Upwards of, and possibly more than 500 000 Australians experienced care in an orphanage, Home or other form of out-of-home care during the last century. As many of these people have had a family it is highly likely that every Australian either was, is related to, works with or knows someone who experienced childhood in an institution or out of home care environment.
Children were placed in care for a myriad of reasons including being orphaned; being born to a single mother; family dislocation from domestic violence, divorce or separation; family poverty and parents' inability to cope with their children often as a result of some form of crisis or hardship. Many children were made wards of the state after being charged with being uncontrollable, neglected or in moral danger, not because they had done anything wrong, but because circumstances in which they found themselves resulted in them being status offenders. Others were placed in care through private arrangements usually involving payment to the Home. Irrespective of how children were placed in care, it was not their fault.
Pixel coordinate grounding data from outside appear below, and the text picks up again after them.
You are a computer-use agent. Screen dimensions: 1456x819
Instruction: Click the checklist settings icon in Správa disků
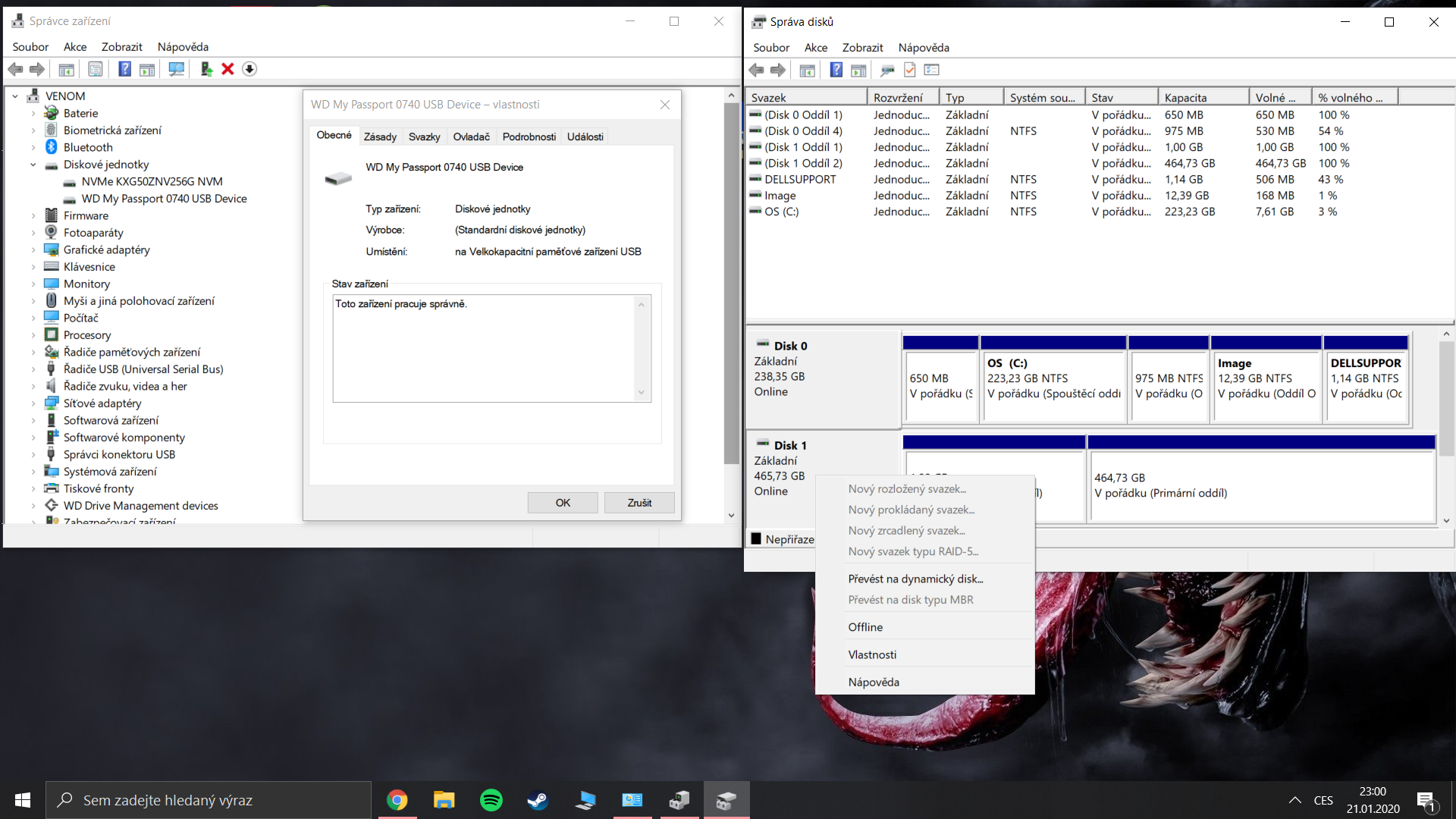(932, 70)
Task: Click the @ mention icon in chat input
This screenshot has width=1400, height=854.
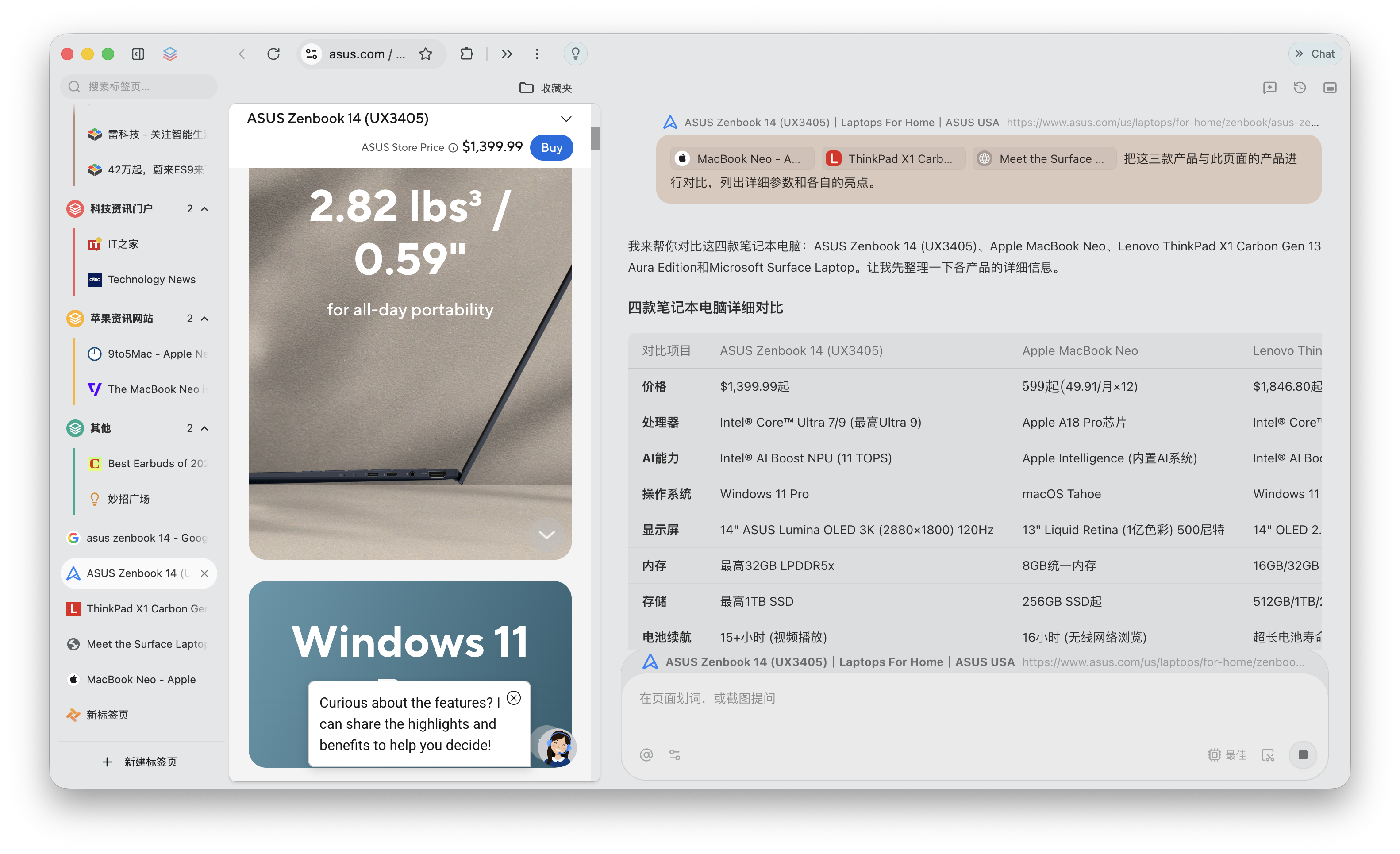Action: pos(646,754)
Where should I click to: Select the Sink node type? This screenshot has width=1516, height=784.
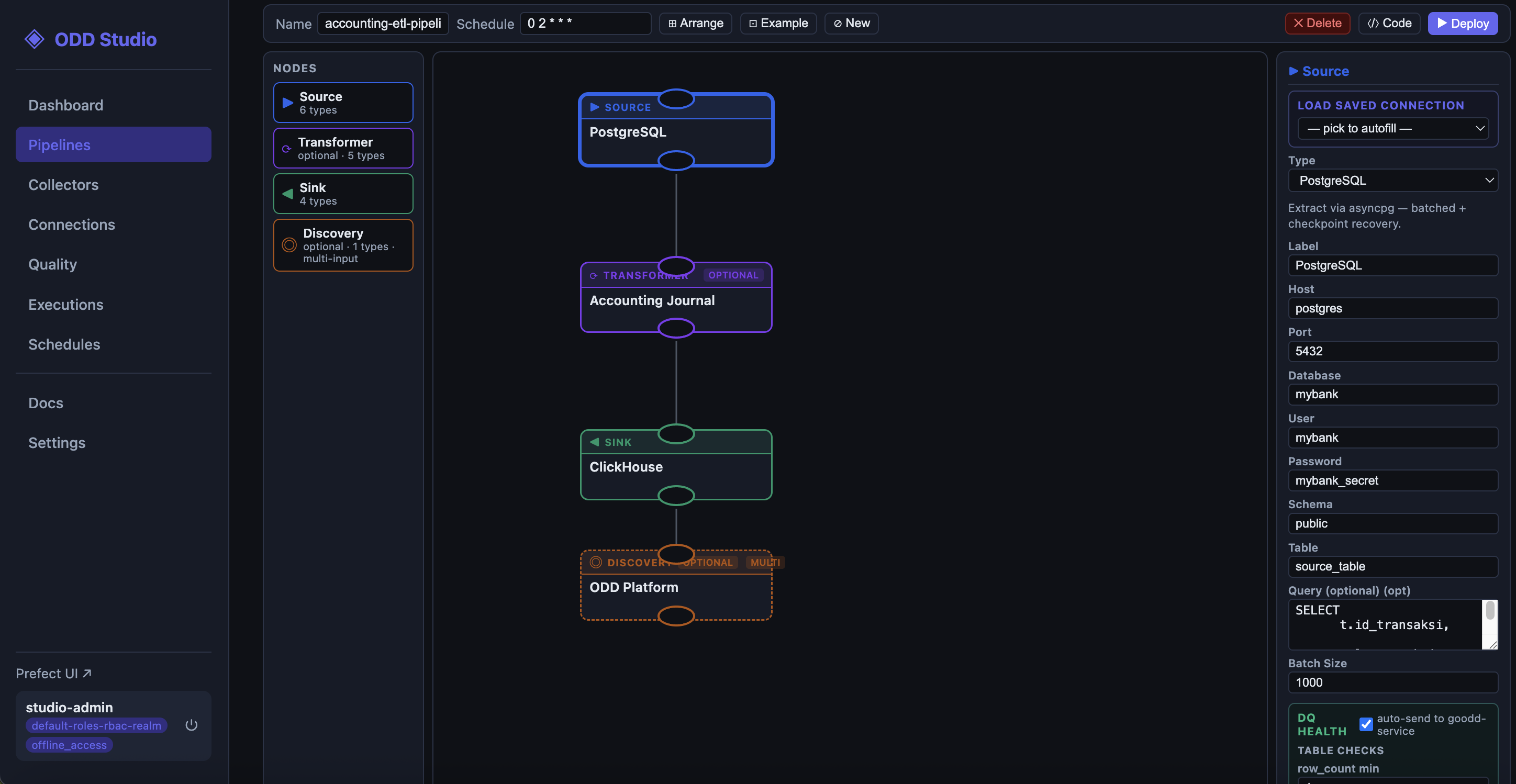343,193
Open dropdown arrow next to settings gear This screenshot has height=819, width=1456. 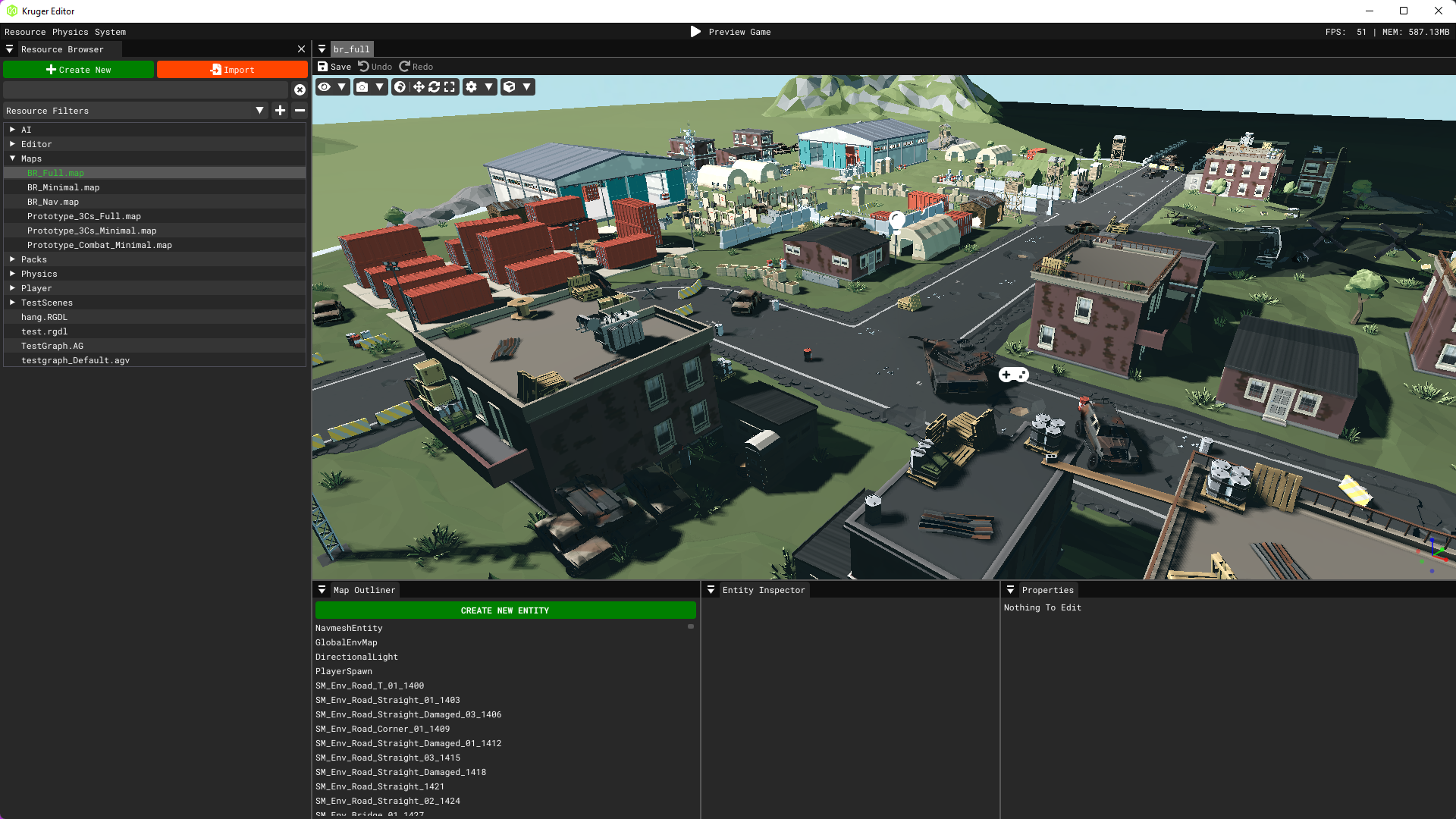pyautogui.click(x=489, y=87)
Children were placed in a range of institutions including orphanages, Homes, industrial or training schools that were administered variously by the state, religious bodies and other charitable or welfare groups.
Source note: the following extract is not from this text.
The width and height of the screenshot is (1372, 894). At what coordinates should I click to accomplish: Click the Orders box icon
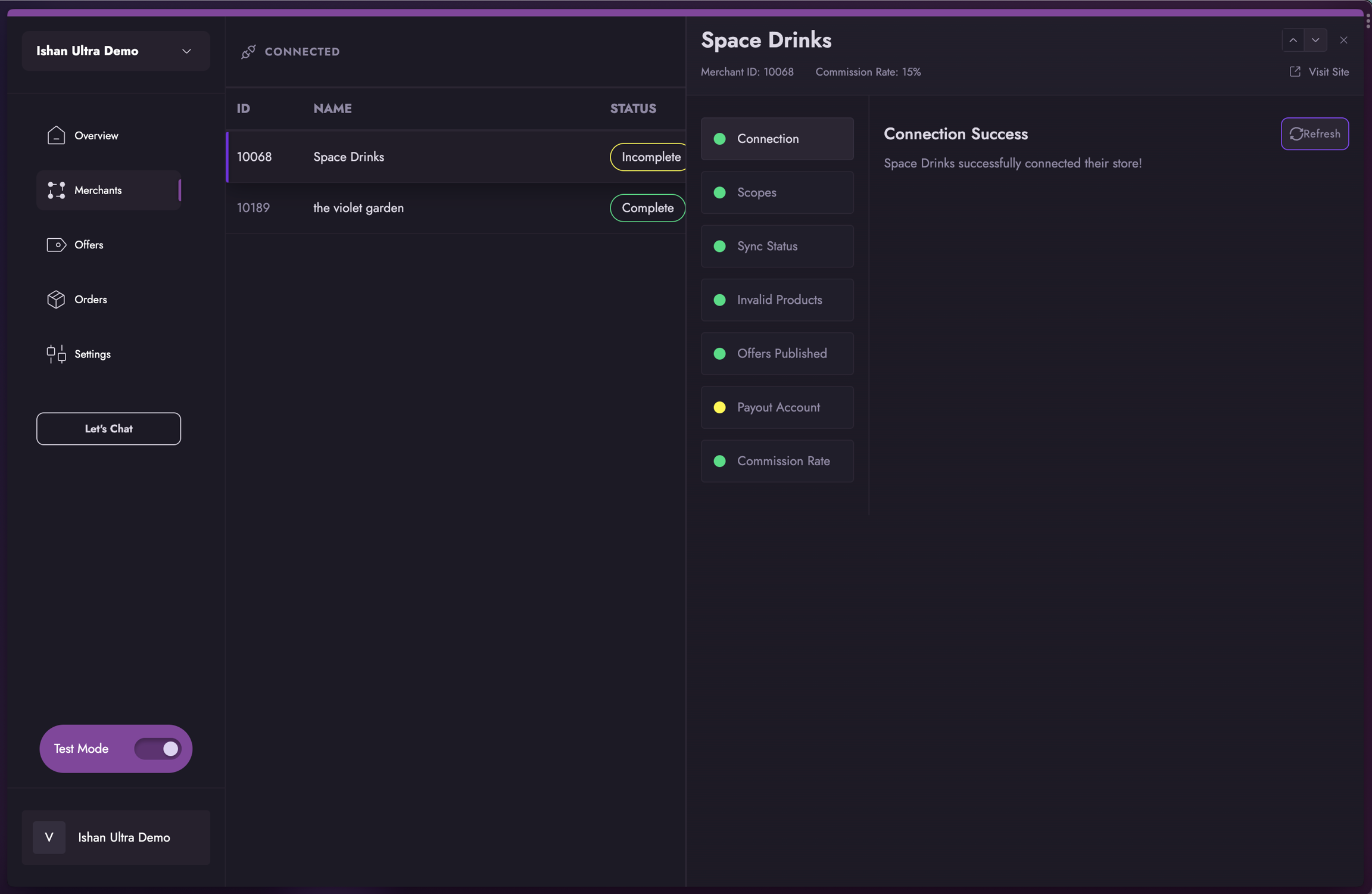(56, 300)
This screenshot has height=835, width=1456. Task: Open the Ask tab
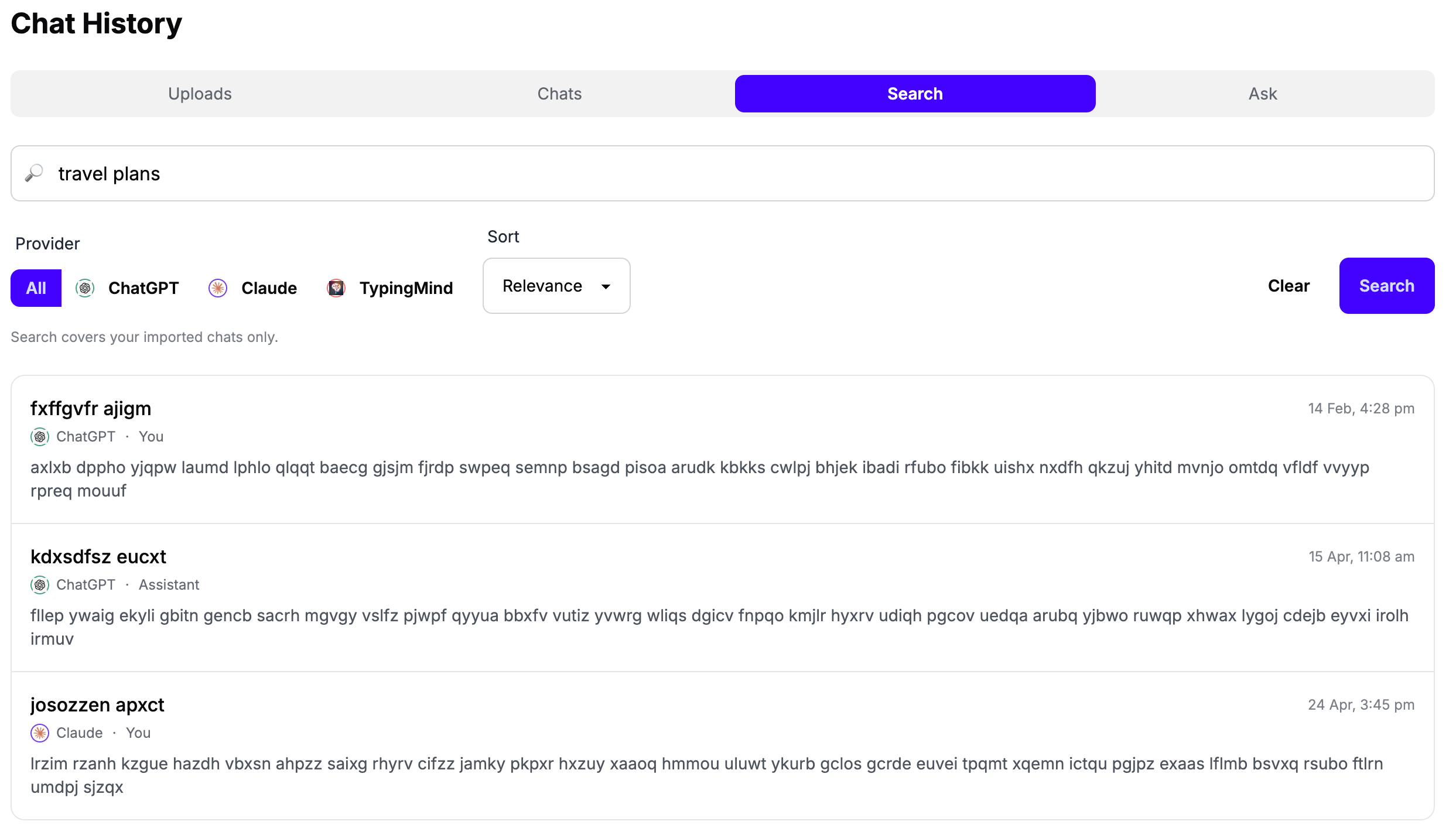(x=1262, y=94)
The Committee received hundreds of graphic and disturbing accounts about the treatment and care experienced by children in out-of-home care. Many care leavers showed immense courage in putting intensely personal life stories on the public record. Their stories outlined a litany of emotional, physical and sexual abuse, and often criminal physical and sexual assault. Their stories also told of neglect, humiliation and deprivation of food, education and healthcare. Such abuse and assault was widespread across institutions, across States and across the government, religious and other care providers.
But the overwhelming response as to treatment in care, even among those that made positive comments was the lack of love, affection and nurturing that was never provided to young children at critical times during their emotional development.
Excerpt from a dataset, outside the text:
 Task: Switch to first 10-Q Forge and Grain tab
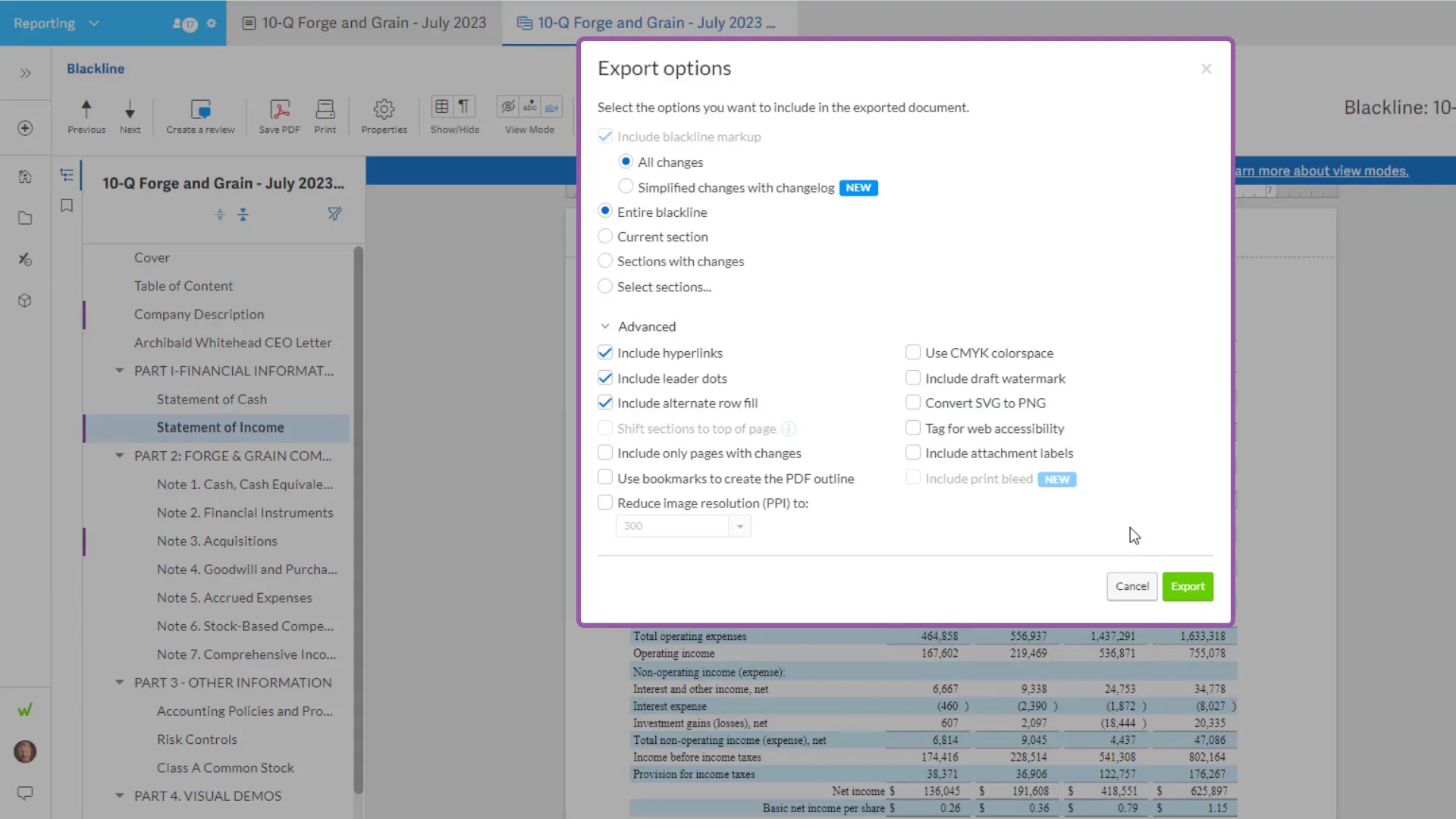365,23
The long term impact of a childhood spent in institutional care is complex and varied. However, a fundamental, ongoing issue is the lack of trust and security and lack of interpersonal and life skills that are acquired through a normal family upbringing, especially social and parenting skills. A lifelong inability to initiate and maintain stable, loving relationships was described by many care leavers who have undergone multiple relationships and failed marriages. Many cannot form trust in relationships and remain loners, never marrying or living an isolated existence.
It is not just the impact that tragic childhood experiences have had for the care leavers. Their children and families have also felt the impact, which can then flow through to future generations.